8. The AI-assisted classification method for gastroesophageal reflux based on esophageal function and morphological characteristics according to claim 1, characterized in that, The construction of the deep learning convolutional neural network prediction model in S2 includes: acquiring training samples, dividing the training samples into training and test sets according to a preset partitioning ratio; wherein, the esophageal endoscopy image parameters of each sample in the training set are rotated and mirrored; acquiring the initial DenseNet network; inputting the training set into the initial DenseNet network for training, obtaining the weights for classifying the degree of hernia defects and esophageal laxity at each foramen, and calculating the probability of classifying the severity of hernia defects and esophageal laxity at each foramen based on the weights; wherein, the activation function of the activation layer of the DenseNet network is f(x) = max(0, x); the loss function is the cross-entropy loss function: H(p, q) = -∑p i log(q i ), where p is the true distribution, q is the predicted distribution, and the subscript i represents the i-th sample; when the initial training result of the DenseNet network reaches the preset training conditions, the DenseNet network forms a deep learning convolutional neural network prediction model by establishing dense connections between all previous layers and subsequent layers; the morphological score calculation method in S2 includes: using the severity of foramen hernia defects and cardia relaxation analyzed by the DenseNet network on the parameters of esophageal endoscopy images as the morphological score.

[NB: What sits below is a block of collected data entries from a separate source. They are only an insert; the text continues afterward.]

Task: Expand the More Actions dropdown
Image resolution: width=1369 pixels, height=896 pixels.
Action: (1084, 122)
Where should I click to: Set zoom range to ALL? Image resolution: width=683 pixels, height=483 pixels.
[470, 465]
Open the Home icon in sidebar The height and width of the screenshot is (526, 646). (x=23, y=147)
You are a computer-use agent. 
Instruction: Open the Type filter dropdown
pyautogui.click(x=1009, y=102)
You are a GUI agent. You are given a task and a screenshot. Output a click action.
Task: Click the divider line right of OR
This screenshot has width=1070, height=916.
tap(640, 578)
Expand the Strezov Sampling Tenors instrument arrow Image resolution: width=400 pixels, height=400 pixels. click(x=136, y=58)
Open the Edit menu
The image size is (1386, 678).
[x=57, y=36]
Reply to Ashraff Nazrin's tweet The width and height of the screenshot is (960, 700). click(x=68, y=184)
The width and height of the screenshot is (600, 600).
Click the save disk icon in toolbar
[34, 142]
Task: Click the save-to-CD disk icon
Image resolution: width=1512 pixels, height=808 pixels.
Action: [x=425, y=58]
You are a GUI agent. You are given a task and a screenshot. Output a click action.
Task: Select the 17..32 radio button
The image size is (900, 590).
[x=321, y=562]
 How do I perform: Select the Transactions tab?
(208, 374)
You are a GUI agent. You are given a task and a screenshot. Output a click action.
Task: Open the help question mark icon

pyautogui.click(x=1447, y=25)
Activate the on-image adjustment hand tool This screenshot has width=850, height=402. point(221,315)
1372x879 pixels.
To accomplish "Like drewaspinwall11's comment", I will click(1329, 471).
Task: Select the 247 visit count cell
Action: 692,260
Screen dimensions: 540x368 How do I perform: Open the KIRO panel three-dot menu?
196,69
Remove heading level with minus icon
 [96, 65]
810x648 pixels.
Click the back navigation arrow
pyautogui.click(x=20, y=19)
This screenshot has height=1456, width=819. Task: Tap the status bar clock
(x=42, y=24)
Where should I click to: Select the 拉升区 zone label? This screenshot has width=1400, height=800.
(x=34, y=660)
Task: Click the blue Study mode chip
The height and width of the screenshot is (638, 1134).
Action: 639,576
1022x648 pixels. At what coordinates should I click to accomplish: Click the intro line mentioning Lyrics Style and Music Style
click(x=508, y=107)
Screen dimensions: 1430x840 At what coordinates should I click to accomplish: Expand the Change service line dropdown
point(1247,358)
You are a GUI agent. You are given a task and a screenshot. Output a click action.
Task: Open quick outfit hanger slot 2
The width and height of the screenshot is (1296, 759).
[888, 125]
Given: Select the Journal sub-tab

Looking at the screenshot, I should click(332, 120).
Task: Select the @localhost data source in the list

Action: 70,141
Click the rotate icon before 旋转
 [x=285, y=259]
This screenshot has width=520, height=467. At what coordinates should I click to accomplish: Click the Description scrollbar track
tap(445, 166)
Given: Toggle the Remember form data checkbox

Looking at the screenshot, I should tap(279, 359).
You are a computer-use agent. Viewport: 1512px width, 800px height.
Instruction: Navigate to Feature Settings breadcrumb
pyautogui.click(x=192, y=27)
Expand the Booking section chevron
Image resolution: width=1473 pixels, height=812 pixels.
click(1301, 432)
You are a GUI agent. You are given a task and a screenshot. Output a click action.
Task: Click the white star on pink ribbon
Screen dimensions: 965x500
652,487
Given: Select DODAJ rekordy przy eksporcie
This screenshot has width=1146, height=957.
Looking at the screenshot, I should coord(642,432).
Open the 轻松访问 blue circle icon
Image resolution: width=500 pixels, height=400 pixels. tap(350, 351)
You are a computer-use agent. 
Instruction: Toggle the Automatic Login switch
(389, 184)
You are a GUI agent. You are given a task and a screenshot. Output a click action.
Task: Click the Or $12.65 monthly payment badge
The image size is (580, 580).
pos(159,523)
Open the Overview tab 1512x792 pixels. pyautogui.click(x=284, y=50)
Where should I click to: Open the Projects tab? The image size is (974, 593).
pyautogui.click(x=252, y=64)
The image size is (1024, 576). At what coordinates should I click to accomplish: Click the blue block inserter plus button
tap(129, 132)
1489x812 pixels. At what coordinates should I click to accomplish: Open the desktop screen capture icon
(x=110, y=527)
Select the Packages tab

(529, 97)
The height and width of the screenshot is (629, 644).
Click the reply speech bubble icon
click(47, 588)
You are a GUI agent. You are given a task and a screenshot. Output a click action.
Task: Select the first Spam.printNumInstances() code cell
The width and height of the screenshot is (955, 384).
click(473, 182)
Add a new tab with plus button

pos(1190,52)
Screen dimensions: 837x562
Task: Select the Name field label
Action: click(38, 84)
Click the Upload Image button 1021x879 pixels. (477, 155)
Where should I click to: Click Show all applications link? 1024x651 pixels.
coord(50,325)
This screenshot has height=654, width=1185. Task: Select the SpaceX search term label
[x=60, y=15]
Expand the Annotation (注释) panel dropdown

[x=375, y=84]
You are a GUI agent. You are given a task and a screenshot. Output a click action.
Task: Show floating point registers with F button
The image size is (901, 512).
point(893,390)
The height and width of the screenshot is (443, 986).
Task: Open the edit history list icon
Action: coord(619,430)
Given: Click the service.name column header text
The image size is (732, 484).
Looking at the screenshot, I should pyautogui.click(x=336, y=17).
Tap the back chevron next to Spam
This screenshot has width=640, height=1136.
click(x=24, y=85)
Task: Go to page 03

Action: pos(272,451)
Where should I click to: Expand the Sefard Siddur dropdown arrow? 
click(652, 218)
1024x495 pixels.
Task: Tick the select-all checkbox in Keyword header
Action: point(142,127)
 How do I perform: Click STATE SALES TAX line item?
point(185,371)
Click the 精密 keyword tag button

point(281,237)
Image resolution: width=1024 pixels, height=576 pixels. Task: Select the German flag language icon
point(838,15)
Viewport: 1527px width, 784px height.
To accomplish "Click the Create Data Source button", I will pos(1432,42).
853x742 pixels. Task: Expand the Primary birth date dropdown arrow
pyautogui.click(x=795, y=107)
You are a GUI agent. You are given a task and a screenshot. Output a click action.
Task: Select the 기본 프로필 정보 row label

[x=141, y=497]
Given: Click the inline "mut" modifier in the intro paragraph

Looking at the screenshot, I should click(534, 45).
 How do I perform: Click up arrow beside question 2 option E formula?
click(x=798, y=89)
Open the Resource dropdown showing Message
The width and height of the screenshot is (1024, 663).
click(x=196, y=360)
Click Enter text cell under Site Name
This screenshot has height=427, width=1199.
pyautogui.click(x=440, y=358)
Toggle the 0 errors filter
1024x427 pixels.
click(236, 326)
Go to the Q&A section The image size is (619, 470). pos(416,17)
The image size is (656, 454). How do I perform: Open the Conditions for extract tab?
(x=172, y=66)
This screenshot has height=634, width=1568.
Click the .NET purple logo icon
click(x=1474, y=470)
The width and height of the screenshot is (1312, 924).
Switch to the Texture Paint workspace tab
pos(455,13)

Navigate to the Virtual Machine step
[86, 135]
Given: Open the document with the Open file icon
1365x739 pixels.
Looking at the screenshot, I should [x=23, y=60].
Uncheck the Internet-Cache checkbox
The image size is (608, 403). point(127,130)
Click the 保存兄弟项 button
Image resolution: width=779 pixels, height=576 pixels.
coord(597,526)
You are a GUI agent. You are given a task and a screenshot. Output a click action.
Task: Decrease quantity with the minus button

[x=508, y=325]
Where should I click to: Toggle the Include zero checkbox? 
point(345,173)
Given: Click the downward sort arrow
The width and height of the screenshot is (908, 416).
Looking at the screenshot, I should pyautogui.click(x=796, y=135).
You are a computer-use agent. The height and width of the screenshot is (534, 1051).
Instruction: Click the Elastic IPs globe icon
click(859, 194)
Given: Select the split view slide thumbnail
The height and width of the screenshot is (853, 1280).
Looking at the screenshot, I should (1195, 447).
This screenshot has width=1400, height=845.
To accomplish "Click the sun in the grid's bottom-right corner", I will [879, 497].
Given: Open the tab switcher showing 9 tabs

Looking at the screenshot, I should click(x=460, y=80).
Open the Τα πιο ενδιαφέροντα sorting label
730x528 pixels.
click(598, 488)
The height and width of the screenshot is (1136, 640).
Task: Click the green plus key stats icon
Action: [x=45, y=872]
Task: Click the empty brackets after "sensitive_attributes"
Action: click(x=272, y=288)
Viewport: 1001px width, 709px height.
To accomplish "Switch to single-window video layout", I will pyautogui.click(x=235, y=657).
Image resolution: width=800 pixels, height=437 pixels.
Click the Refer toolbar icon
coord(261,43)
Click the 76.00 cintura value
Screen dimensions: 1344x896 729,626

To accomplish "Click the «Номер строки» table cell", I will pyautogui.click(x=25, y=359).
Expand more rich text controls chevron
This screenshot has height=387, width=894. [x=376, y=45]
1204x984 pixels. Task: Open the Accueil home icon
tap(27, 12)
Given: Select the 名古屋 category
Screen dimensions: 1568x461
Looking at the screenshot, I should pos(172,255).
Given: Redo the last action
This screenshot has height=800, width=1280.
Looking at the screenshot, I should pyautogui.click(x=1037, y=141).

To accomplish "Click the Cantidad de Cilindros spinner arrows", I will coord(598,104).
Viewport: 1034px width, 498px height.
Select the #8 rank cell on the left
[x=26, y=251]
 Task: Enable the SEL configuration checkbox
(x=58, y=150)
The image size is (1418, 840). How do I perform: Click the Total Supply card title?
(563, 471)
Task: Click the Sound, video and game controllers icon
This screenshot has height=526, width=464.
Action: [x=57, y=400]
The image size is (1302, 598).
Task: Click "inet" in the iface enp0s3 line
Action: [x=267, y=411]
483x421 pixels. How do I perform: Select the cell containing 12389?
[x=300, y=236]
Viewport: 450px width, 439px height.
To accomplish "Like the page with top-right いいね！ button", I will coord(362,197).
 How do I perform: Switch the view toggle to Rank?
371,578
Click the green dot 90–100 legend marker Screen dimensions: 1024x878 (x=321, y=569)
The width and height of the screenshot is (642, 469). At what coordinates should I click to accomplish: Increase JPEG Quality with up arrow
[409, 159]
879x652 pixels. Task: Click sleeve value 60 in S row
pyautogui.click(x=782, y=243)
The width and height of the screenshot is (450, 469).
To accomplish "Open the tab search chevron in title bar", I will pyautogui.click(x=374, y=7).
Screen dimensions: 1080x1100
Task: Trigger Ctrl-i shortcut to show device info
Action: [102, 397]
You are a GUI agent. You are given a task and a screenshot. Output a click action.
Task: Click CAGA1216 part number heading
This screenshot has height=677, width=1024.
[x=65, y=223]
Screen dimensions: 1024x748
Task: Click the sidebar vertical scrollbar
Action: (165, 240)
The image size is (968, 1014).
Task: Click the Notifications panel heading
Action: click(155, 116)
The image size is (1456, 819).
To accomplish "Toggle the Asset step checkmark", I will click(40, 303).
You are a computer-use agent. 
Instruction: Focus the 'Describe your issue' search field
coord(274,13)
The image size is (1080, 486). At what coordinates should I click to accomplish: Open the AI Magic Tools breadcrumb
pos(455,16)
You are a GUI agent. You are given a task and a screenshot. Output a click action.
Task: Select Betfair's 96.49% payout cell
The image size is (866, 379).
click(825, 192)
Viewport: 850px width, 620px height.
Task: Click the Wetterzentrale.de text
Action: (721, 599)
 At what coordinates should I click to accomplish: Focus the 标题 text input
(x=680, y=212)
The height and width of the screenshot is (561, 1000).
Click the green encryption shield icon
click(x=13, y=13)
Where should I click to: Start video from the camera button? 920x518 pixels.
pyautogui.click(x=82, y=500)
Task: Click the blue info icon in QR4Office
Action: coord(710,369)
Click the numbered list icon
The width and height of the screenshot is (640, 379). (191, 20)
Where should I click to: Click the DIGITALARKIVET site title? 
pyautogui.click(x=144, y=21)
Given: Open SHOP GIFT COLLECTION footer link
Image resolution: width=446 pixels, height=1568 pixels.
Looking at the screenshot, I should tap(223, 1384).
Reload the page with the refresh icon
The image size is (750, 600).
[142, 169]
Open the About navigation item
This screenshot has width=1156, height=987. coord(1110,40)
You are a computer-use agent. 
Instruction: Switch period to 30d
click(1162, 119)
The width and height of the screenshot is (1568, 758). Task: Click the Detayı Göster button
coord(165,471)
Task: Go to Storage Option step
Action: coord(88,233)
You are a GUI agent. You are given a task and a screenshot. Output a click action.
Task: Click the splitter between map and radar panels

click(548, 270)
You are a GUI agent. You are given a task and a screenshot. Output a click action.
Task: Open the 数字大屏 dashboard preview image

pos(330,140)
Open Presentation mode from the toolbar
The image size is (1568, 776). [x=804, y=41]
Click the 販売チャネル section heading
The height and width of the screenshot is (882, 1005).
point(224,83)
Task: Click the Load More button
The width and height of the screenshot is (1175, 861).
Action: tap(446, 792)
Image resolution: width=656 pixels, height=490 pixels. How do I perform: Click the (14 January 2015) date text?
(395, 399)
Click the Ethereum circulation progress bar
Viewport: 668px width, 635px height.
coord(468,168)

9. The AI-assisted classification method for gastroesophageal reflux based on esophageal function and morphological characteristics according to claim 8, characterized in that, The validation method for the deep learning convolutional neural network prediction model includes: obtaining a test set, scaling the parameters of the esophageal endoscopy images in the test set to 224*224, and obtaining multiple 56*56 matrices through convolution and pooling; after one processing step of DenseBlock and Transition, a 28*28 matrix is ​​obtained; the DenseNet network structure consists of DenseBlock and Transition; through repeated processing of DenseBlock until the matrix is ​​7*7, the matrix is ​​pooled to obtain a 1*1 matrix; the 1*1 matrix is ​​input to a fully connected layer to obtain the weights for classifying each type of foramen hernia defect and esophageal laxity, which are used to validate the deep learning convolutional neural network prediction model.

10. The AI-assisted classification method for gastroesophageal reflux based on esophageal function and morphological characteristics according to claim 1, characterized in that, The severity of gastroesophageal reflux is assessed by comprehensively evaluating functional and morphological scores, and a precise classification of gastroesophageal reflux is completed, including: Based on cross-validation, the threshold for the pre-trained model at 95% specificity was analyzed and set to 0.42; the AG score was 2 points when the functional score of the sample data was greater than the threshold, and 1 point when it was less than the threshold. Based on cross-validation, the threshold for the deep learning convolutional neural network prediction model at 95% specificity was set to 0.39; the AG score was 2 points when the morphological score of the sample data was greater than the threshold, and 1 point when it was less than the threshold. The overall score is the sum of the AG score of the functional score and the AG score of the morphological score. If the total score is less than or equal to 2, a non-surgical treatment plan is recommended; if the total score is greater than 2, a surgical treatment plan is recommended.